Wednesday, July 15, 2026

Seraphic Doctor

 Today is the feast of St. Bonaventure of Bagnoregio, Doctor of the Church. From his Breviloquium, Part V, Chapter 8:

The First Principle, being first, is supreme; being supreme, it is supremely good; being supremely good, it is supremely happy and supremely delighting; being supremely delightful, it is supremely to be enjoyed. Therefore, because it is to be supremely enjoyed, we must totally cling to it with love and rest in it as our final end. Now a right and ordered love, called charity, bears us principally to that good in whom it finds its enjoyment and repose. This good is itself our reason for loving. Thus it follows that charity loves that good above everything else as that which will make it happy, and as a consequence it loves all other things which through that good are also suited for happiness. Now, our neighbor was created to reach that happiness along with ourselves -- which includes our body as well, for it was made to share that happiness together with our spirit. That is the reason why charity has but four objects: God, our neighbor, our spirit, and our body.

[St. Bonaventure, Breviloquium, Monti, tr., The Franciscan Institute (St. Bonaventure, New York), p. 201.]

Monday, July 13, 2026

Ah, Here's to the Vine

 The 'Boozer's' Health
by William Milton Byram
 

Ah, here's to the vine
That bears the fair wine
That banishes trouble away!
Forever be thine
Good Bacchus thy wine 
That vanquishes sorrow today!
And a health to the corn
Which we need at morn
To drive the mean headache away! 

May thy glory shine
One friend of mine
With freedom's foes ever at bay!
Long life to the vine,
That bears the fair wine,
That vanquishes sorrow to-day!
And a health to the corn,
Which we need at morn,
To drive the mean headache away!

Sunday, July 12, 2026

Reflective Knowledge

 A reflection on the knowledge we have, that is, knowing that we know, so increases our knowledge that the new knowledge relates to the former in the way that more relates to less, or even the infinite to the finite. With reflective knowledge we rule and control direct knowledge as we will; only reflective knowledge brings direct knowledge under our free will. We would never have discovered the art of writing if we had not reflected on language. Numbers are an invention arising from reflection on the ideas of numbers. Algebraic letters are the result of a reflection on numbers. Analytical functions arose from a third reflection on algebraic letters. This is the real meaning of the apparent play on words: 'we know that we know that we know'! It is the simplest formula expressing the order of ideas, to which the Analytical Functions of Lagrange belong.

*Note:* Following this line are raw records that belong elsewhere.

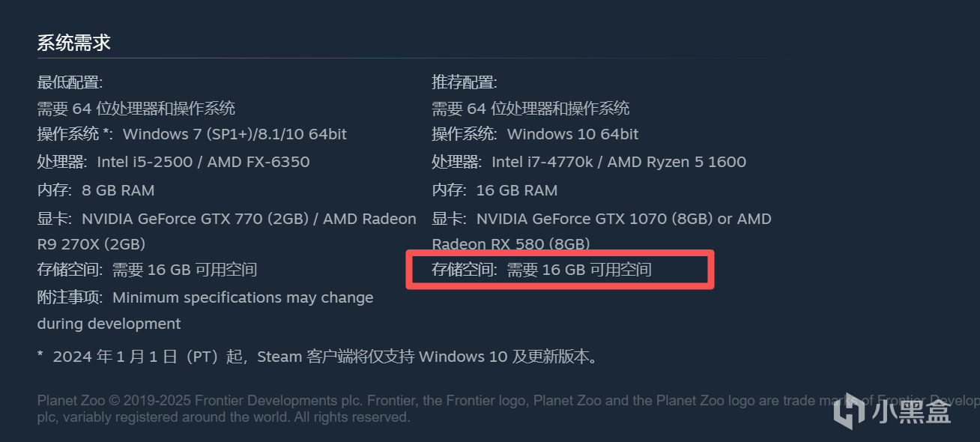The width and height of the screenshot is (980, 442).
Task: Select the 推荐配置 label
Action: [x=465, y=82]
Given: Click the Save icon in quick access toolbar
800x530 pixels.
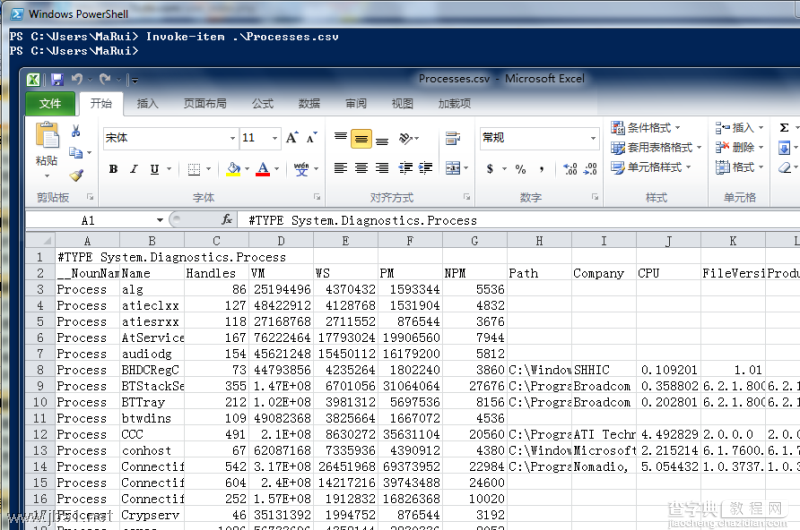Looking at the screenshot, I should point(57,79).
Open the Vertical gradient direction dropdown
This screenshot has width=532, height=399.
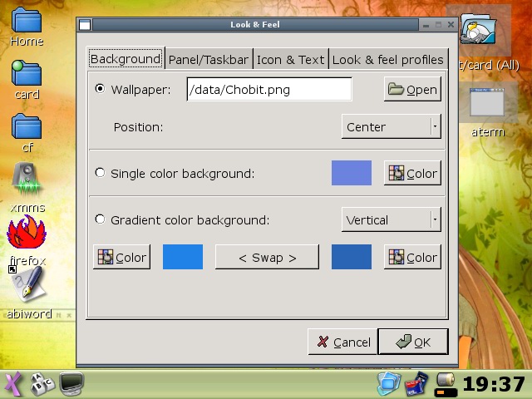coord(391,220)
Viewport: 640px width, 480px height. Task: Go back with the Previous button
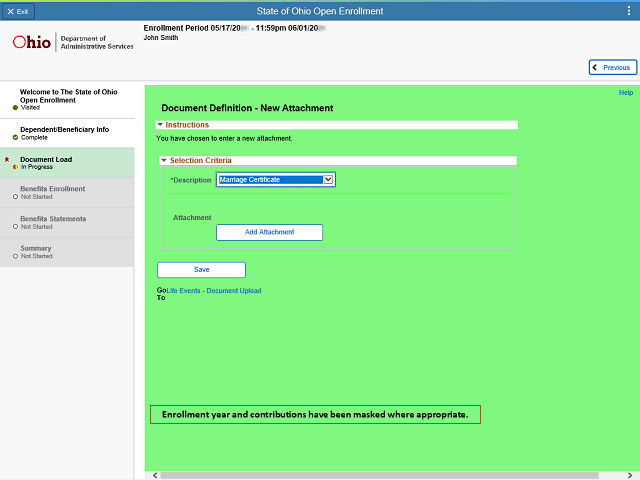[612, 68]
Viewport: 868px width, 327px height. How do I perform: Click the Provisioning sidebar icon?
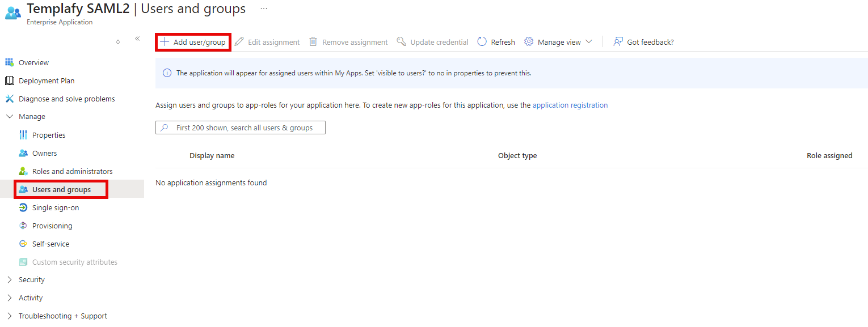[x=23, y=225]
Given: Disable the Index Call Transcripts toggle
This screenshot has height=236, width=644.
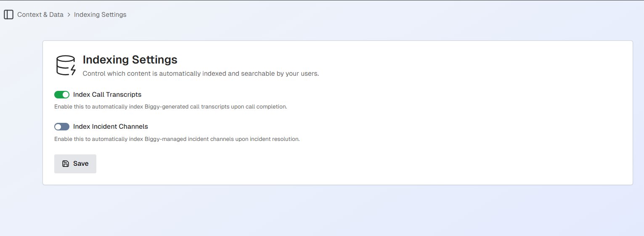Looking at the screenshot, I should 62,95.
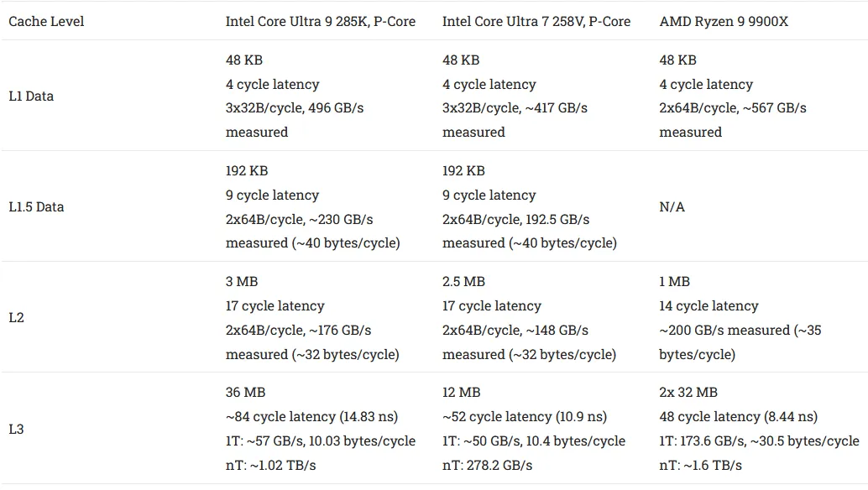Click the 36 MB L3 size entry
Screen dimensions: 868x490
click(x=245, y=392)
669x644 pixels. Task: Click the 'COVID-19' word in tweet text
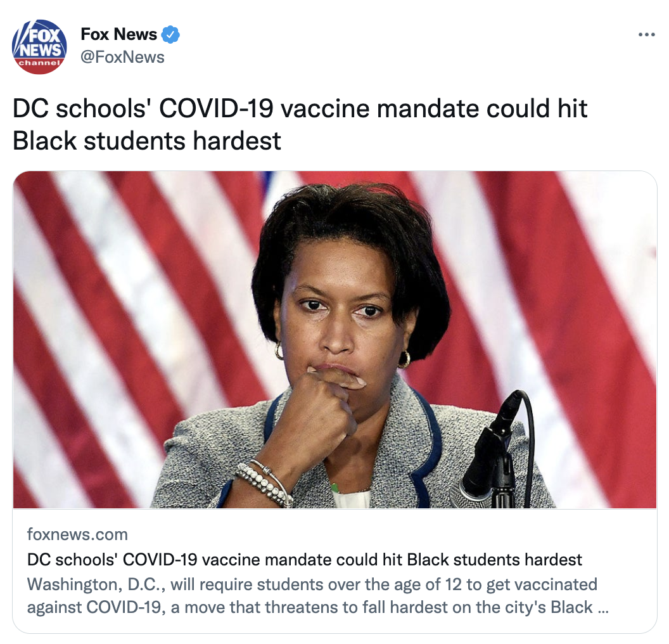[x=216, y=108]
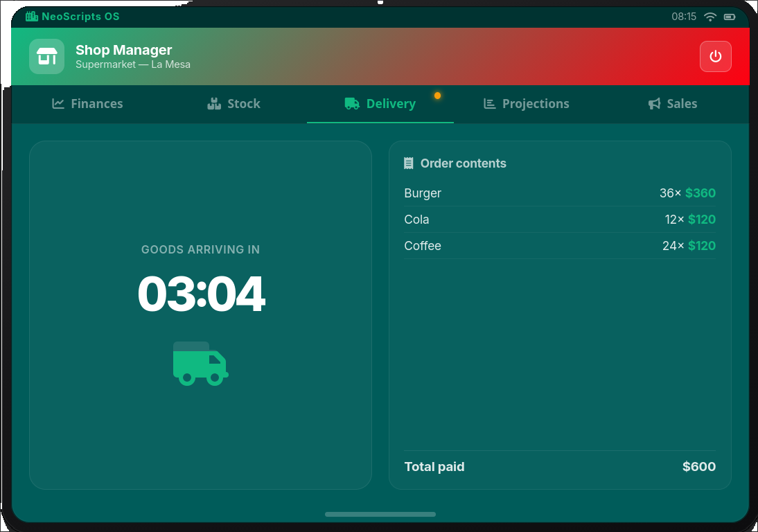Click the green delivery truck icon
The height and width of the screenshot is (532, 758).
click(x=201, y=364)
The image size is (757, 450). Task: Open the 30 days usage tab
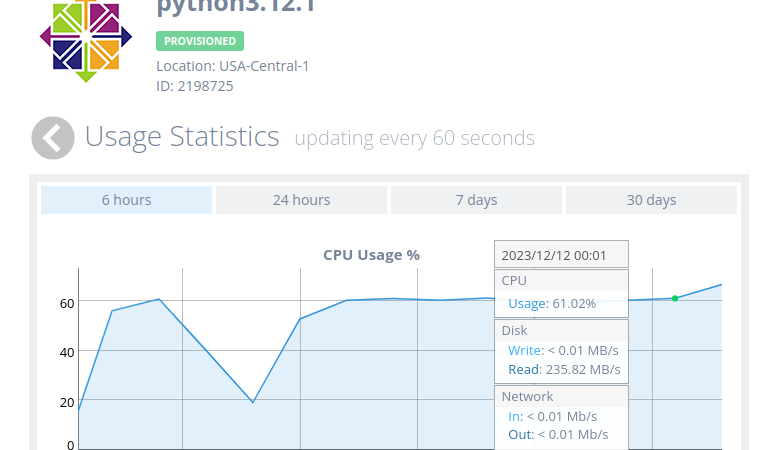pyautogui.click(x=651, y=200)
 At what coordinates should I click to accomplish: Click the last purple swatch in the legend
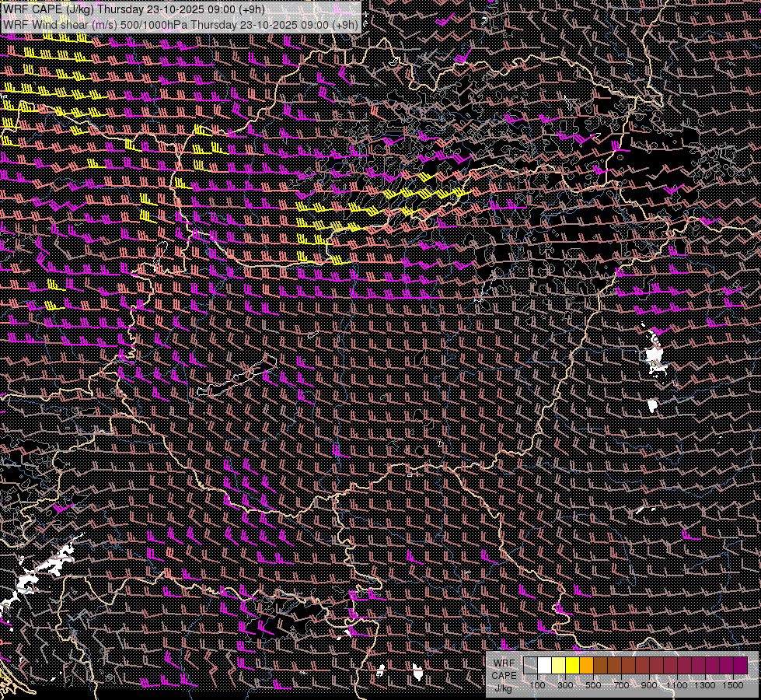click(740, 666)
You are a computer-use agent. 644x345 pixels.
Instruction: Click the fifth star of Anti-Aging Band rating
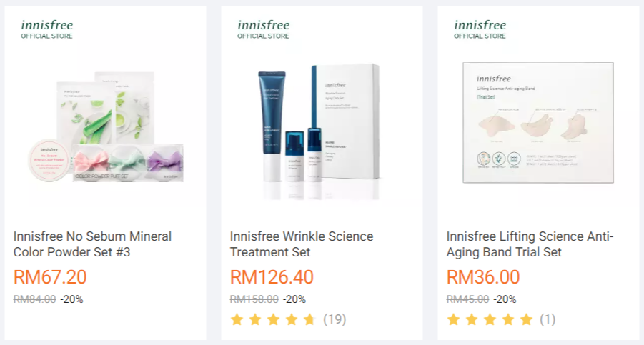coord(526,319)
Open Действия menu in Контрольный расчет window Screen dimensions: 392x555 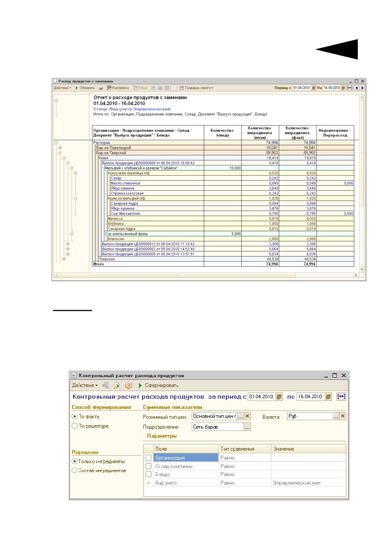[84, 385]
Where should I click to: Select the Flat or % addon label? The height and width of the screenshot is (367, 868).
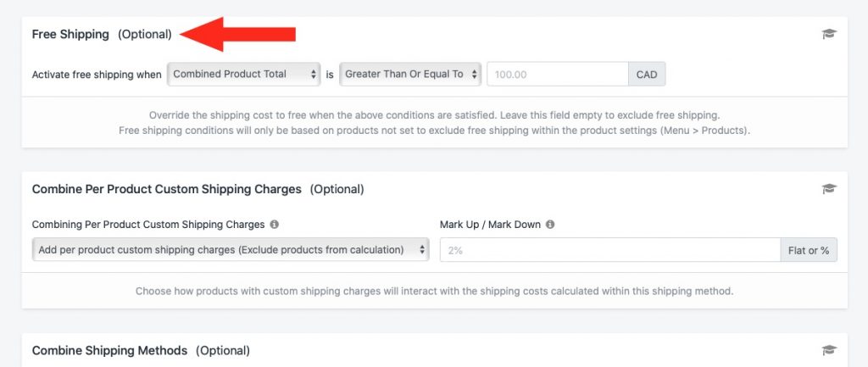(809, 250)
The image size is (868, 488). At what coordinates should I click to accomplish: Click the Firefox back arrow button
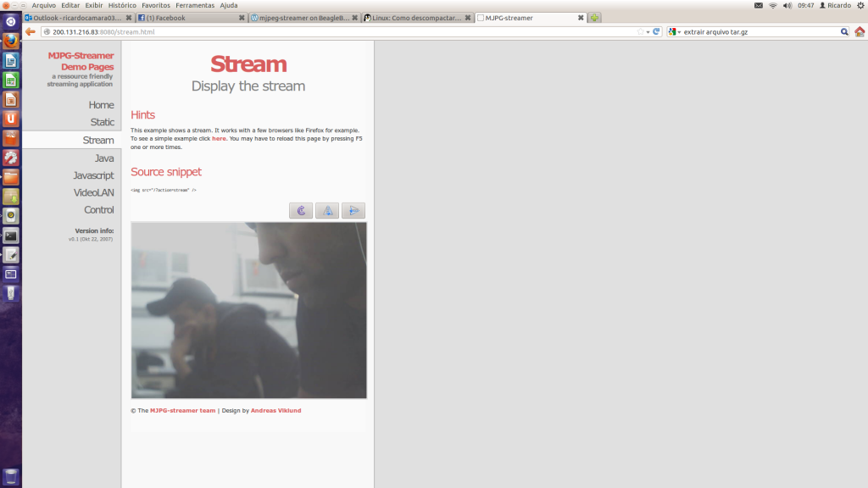coord(31,31)
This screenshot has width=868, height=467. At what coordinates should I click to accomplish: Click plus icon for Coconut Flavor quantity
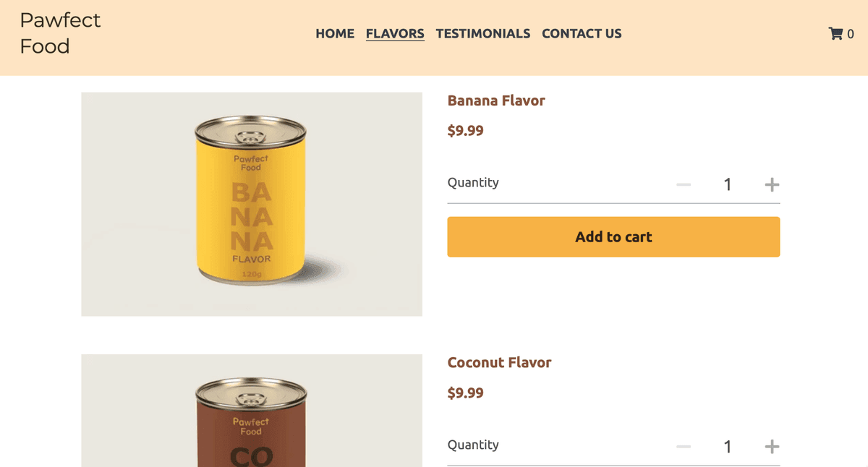(772, 447)
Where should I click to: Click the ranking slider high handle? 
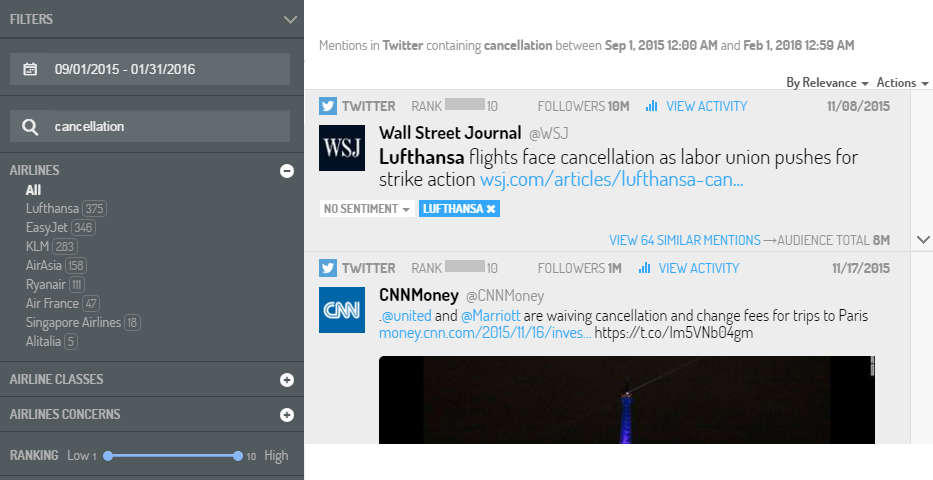pos(238,456)
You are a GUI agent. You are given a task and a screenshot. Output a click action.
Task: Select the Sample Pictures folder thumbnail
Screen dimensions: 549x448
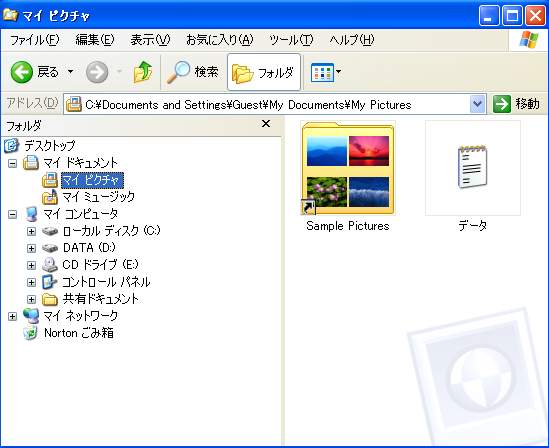[x=349, y=168]
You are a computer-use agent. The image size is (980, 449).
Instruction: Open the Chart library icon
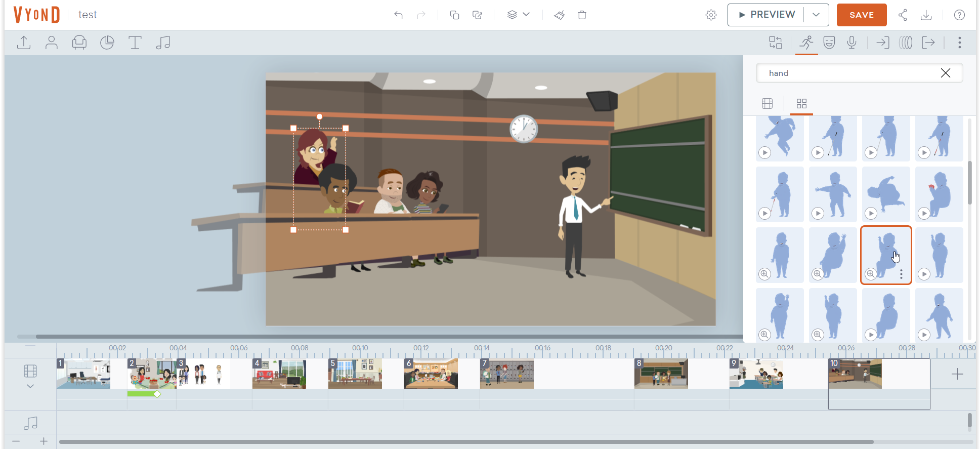point(107,43)
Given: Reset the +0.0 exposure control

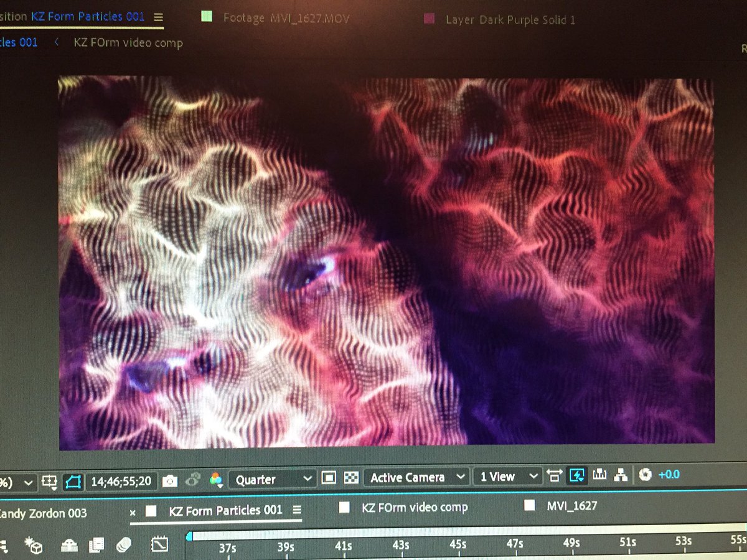Looking at the screenshot, I should 644,475.
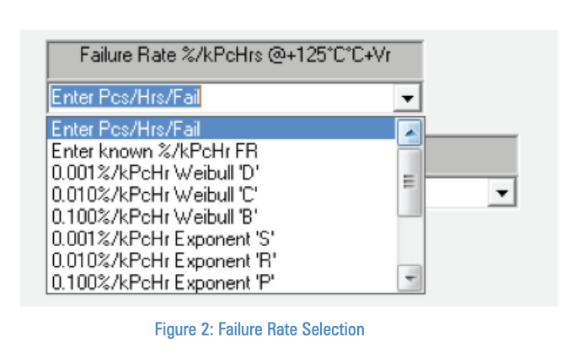588x364 pixels.
Task: Click the highlighted 'Enter Pcs/Hrs/Fail' text field
Action: pyautogui.click(x=126, y=97)
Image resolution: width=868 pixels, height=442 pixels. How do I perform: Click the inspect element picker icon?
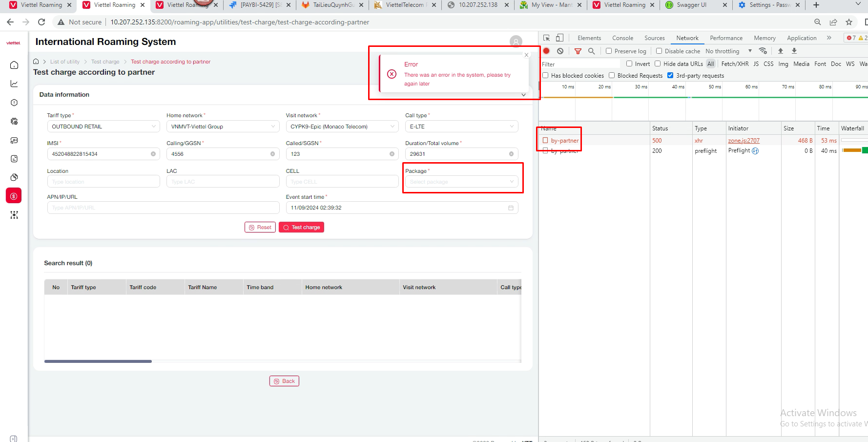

[Antonio Rosmini, Certainty, Cleary & Watson, trs., Rosmini House (Durham: 1991), p. 111n131.]

Friday, July 10, 2026

Dashed Off XIX

 To write poetry, you have to be willing to go down rabbit holes.

When we consent to things, we are often not only consenting on our own behalf, but on behalf of everyone else for certain aspects of that to which we consent.

The brain is a theater of rituals.

All sciences, as such, are beautiful.

Gn 3:12 as Marian prophecy

Christianity is the life of Christ made shareable.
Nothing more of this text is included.